* [Written request]
Copy the records from the start up to and including the line that contains "coordinates (223, 633).", changing "hashtag trend" to "trending topic" and leaving everything else the same.

* [Given data]
▽
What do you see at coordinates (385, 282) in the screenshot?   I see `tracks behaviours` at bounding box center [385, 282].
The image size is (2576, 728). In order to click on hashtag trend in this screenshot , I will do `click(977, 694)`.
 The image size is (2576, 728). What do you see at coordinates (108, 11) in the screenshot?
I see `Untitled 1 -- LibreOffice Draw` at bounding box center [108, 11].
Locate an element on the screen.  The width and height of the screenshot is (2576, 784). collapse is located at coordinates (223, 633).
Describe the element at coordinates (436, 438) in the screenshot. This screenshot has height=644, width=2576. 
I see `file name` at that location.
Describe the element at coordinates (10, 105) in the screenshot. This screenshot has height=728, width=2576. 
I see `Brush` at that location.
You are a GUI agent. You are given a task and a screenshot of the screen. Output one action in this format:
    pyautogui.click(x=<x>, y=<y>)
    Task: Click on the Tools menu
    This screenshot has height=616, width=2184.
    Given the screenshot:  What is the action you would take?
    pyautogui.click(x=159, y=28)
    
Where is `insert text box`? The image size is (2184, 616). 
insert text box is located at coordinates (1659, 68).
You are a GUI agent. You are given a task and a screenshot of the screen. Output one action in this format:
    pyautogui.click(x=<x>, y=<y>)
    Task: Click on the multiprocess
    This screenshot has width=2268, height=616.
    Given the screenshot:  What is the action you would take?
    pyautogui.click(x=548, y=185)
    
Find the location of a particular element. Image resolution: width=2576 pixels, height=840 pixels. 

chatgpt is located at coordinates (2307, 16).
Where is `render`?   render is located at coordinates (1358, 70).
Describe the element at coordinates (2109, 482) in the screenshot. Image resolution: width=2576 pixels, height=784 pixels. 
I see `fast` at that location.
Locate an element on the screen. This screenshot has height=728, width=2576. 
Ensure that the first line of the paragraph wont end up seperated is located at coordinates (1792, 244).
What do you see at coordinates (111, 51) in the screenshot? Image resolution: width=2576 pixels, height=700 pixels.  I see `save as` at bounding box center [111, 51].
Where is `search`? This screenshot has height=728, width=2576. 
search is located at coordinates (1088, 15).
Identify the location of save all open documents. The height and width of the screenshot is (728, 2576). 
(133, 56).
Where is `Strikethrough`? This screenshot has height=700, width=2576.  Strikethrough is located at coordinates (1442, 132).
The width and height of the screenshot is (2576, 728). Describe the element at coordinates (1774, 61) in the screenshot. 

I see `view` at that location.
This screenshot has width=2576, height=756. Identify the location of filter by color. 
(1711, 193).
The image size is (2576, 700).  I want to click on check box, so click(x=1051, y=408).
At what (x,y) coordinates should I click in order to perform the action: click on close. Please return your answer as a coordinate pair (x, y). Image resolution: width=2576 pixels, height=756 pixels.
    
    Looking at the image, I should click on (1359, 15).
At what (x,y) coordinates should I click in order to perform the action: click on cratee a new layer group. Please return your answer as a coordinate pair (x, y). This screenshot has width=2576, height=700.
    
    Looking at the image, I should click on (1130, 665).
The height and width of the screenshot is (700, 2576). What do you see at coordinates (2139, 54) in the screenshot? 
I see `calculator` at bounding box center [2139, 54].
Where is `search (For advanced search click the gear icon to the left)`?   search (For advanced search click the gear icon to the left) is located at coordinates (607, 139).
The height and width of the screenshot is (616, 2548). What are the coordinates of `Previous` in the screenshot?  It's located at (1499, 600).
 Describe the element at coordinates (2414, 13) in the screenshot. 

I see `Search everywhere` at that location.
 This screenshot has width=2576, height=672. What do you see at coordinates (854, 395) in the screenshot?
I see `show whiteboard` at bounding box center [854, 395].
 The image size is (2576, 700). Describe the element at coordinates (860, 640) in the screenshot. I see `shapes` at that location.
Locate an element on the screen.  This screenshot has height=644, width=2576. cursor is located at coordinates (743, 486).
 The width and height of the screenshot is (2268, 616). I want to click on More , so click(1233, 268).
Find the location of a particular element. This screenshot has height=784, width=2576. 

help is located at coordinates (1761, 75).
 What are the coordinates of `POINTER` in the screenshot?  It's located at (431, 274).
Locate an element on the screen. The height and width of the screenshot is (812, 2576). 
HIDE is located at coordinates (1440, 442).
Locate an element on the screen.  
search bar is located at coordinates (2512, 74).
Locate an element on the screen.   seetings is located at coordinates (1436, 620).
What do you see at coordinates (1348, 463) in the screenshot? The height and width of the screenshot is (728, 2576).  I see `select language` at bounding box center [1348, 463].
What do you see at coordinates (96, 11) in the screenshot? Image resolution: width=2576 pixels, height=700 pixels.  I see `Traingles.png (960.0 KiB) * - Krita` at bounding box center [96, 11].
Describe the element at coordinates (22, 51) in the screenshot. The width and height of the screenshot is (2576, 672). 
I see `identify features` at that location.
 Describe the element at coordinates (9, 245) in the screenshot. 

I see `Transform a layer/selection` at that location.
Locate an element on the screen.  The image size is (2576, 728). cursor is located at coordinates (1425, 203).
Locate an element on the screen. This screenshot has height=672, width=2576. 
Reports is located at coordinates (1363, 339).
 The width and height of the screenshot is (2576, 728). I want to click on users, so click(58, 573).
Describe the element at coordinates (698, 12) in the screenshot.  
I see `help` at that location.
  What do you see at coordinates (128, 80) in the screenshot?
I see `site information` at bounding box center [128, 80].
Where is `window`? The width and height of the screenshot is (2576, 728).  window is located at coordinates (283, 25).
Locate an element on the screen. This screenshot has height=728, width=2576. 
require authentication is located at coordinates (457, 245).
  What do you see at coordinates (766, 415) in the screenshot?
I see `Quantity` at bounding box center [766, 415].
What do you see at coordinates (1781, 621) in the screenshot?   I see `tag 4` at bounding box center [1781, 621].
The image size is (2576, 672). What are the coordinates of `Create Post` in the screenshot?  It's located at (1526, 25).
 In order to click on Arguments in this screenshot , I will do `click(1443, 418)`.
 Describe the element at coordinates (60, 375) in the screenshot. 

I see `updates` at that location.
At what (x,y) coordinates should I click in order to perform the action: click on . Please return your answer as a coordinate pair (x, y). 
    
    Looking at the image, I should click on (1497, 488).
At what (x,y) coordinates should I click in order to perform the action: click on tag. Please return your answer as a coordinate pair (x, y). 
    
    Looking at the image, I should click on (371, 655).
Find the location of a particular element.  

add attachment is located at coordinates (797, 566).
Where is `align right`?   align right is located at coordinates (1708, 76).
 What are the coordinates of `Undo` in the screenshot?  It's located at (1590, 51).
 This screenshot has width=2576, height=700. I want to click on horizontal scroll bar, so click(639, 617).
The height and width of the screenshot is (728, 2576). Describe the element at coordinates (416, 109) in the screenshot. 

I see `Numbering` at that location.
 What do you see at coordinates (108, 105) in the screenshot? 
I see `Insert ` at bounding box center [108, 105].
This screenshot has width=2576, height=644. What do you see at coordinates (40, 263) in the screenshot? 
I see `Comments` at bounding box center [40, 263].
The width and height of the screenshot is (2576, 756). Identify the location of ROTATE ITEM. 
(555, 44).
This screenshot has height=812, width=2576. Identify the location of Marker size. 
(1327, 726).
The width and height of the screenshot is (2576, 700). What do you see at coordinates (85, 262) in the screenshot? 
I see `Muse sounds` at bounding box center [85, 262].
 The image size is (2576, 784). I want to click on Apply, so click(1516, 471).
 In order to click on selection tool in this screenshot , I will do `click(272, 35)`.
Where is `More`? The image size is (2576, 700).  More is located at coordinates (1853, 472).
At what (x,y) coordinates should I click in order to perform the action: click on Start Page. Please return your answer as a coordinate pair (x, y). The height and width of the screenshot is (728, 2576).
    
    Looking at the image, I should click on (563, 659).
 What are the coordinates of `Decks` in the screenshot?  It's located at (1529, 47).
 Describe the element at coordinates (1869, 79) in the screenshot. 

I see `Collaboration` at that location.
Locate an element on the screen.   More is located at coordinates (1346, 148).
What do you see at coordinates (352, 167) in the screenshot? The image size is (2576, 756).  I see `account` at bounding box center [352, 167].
△
* [Solution to this task]
What do you see at coordinates (385, 282) in the screenshot?   I see `tracks behaviours` at bounding box center [385, 282].
The image size is (2576, 728). In order to click on trending topic in this screenshot , I will do `click(977, 694)`.
 The image size is (2576, 728). What do you see at coordinates (108, 11) in the screenshot?
I see `Untitled 1 -- LibreOffice Draw` at bounding box center [108, 11].
Locate an element on the screen.  The width and height of the screenshot is (2576, 784). collapse is located at coordinates (223, 633).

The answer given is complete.